* TASK OBJECTIVE: Revise these lines so that each occurrence of "screenshot" reads "screen capture" instead, and leave everything else unchanged.

* INPUT MATERIAL:

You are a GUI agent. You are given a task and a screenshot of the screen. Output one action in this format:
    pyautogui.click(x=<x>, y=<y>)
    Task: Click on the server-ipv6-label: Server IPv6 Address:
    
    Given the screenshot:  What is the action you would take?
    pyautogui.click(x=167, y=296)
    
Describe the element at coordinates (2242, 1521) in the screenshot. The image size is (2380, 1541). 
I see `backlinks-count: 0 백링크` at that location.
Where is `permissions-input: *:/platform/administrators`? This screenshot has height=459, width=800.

* TASK RESPONSE:
You are a GUI agent. You are given a task and a screen capture of the screen. Output one action in this format:
    pyautogui.click(x=<x>, y=<y>)
    Task: Click on the server-ipv6-label: Server IPv6 Address:
    
    Given the screen capture:  What is the action you would take?
    pyautogui.click(x=167, y=296)
    
Describe the element at coordinates (2242, 1521) in the screen capture. The image size is (2380, 1541). 
I see `backlinks-count: 0 백링크` at that location.
Where is `permissions-input: *:/platform/administrators`? This screen capture has height=459, width=800.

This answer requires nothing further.